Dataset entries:
▽

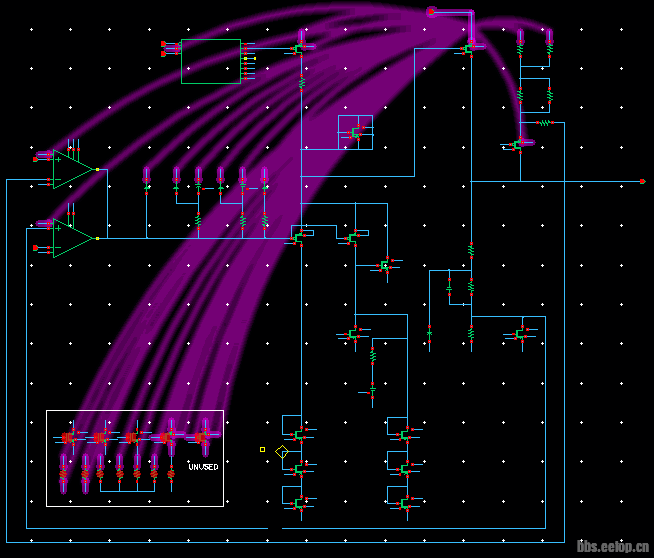Select the red output pin at far right
The height and width of the screenshot is (558, 654).
642,182

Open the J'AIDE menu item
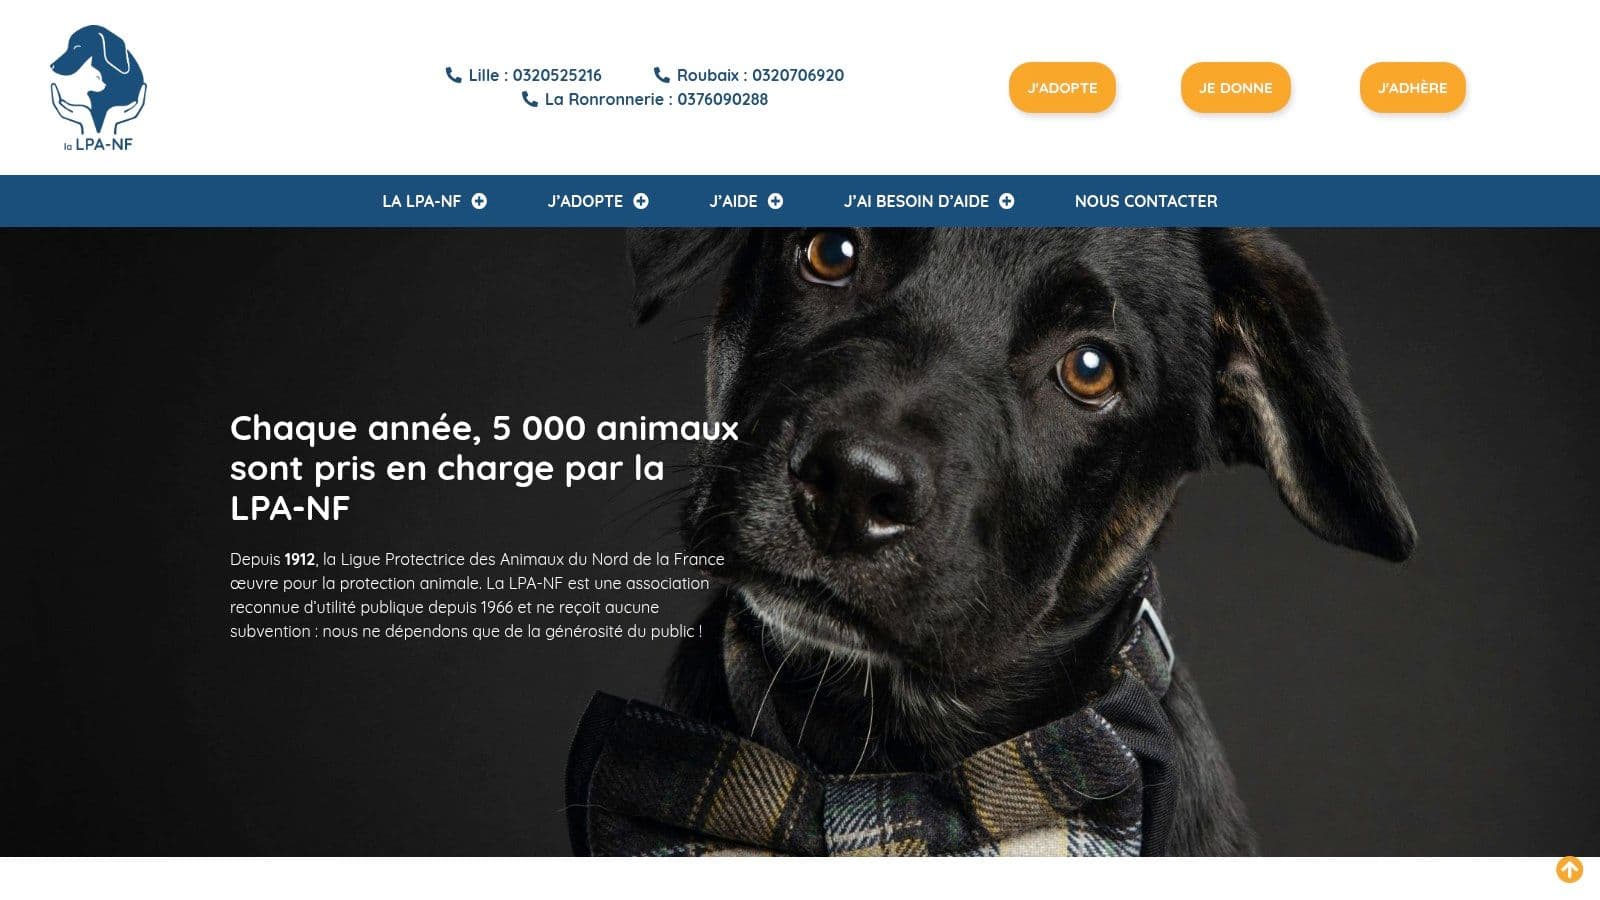733,201
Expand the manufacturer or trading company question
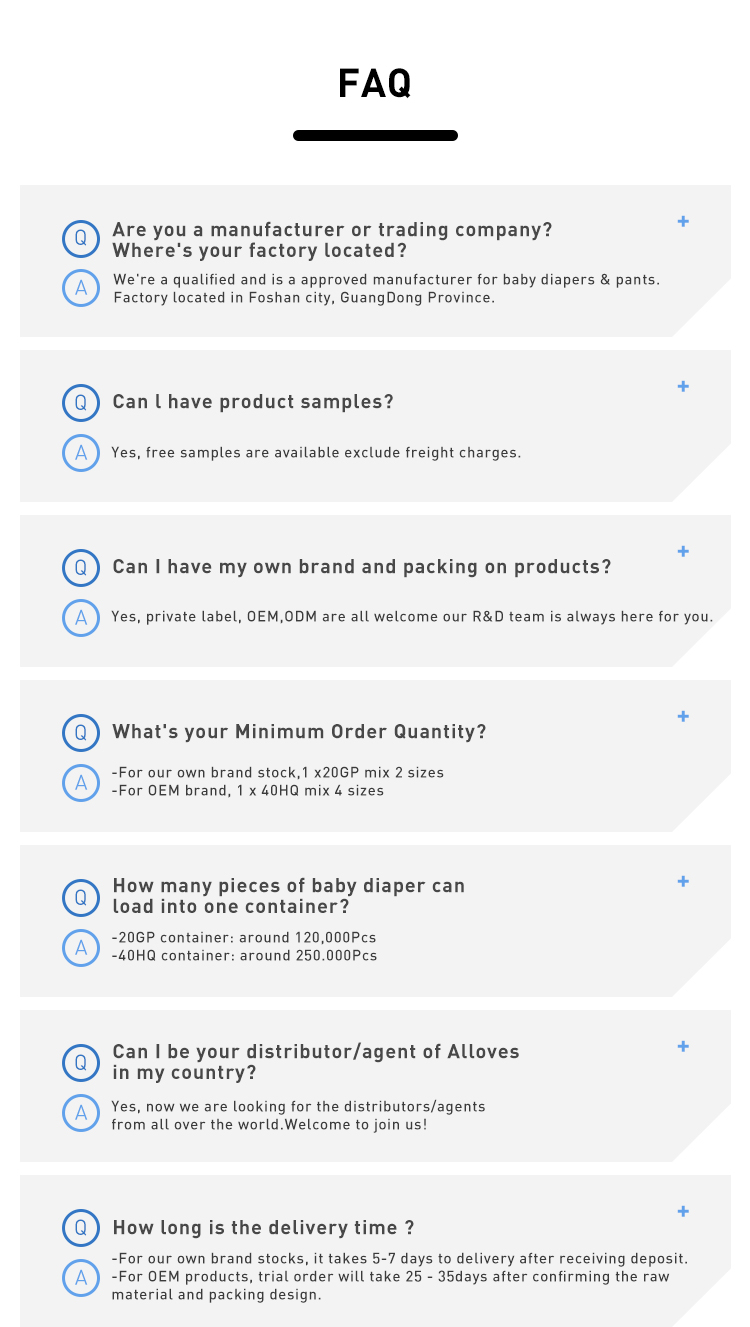This screenshot has width=750, height=1327. click(683, 221)
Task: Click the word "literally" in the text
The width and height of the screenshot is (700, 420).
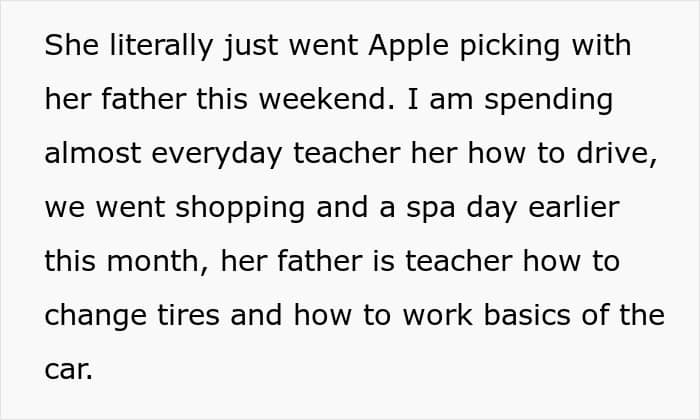Action: point(161,46)
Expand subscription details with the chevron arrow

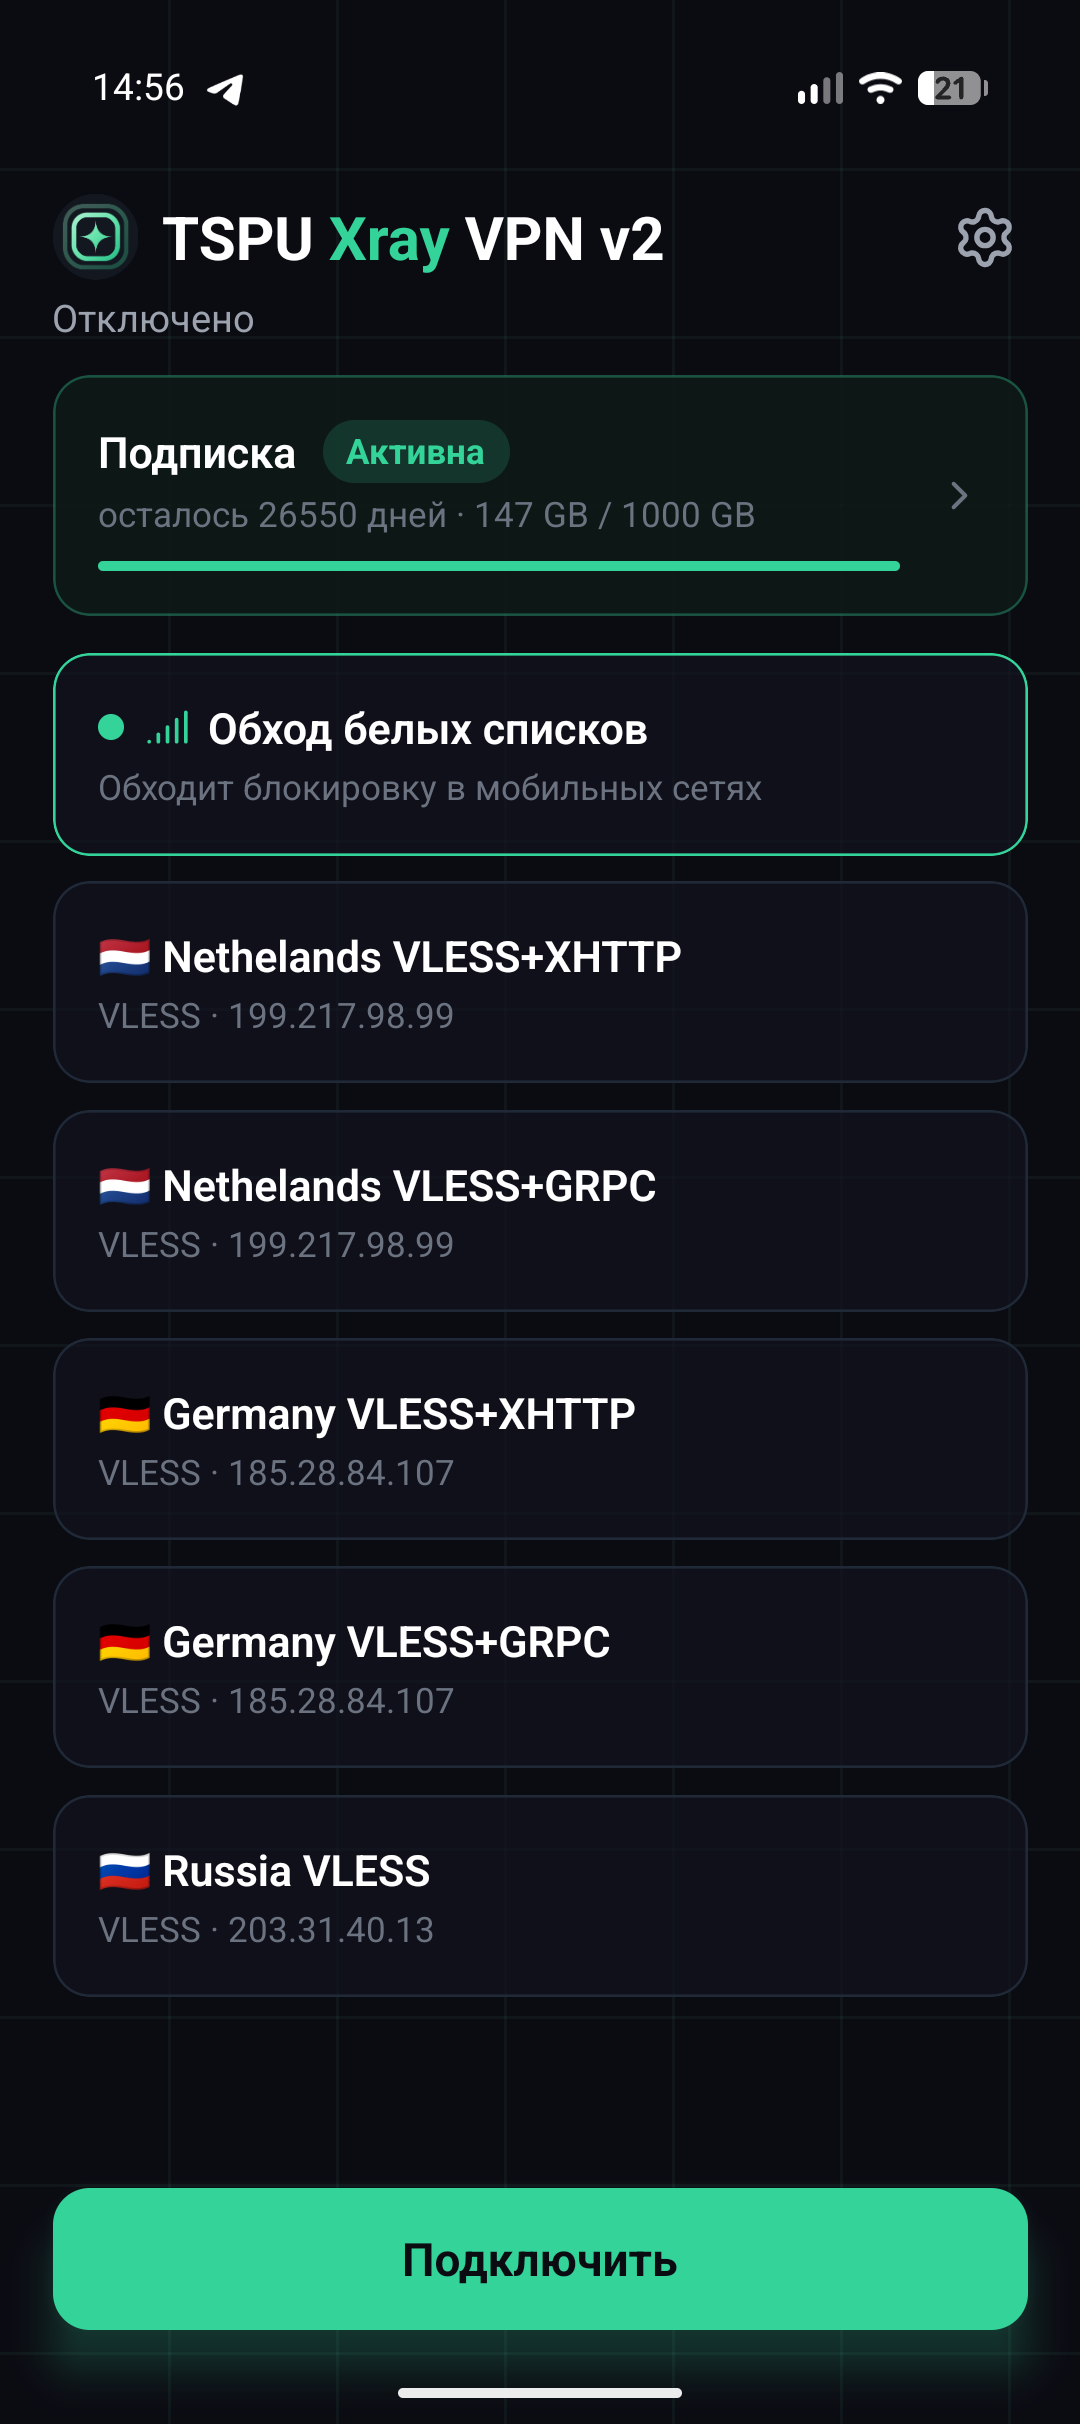(959, 496)
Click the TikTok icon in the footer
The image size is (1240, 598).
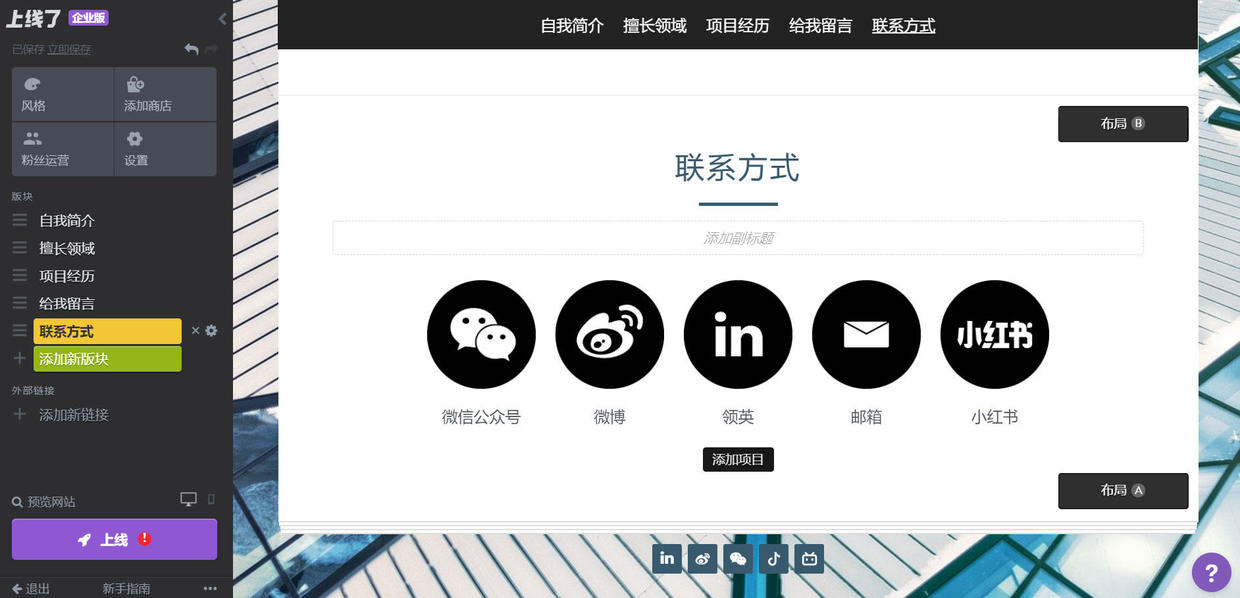click(773, 559)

△

__WHAT YOU SHOULD DO__. Reproduce exactly and only the lines from the line that contains "Open the J'AIDE menu item" to the end of the data above, both ends included. No pictures go in the copy.

__ANSWER BELOW__.
Open the J'AIDE menu item
733,201
Expand the manufacturer or trading company question
This screenshot has width=750, height=1327. click(683, 221)
Task: Click the word "literally" in the text
The width and height of the screenshot is (700, 420).
Action: point(161,46)
Expand subscription details with the chevron arrow

(959, 496)
Click the TikTok icon in the footer
The image size is (1240, 598).
click(773, 559)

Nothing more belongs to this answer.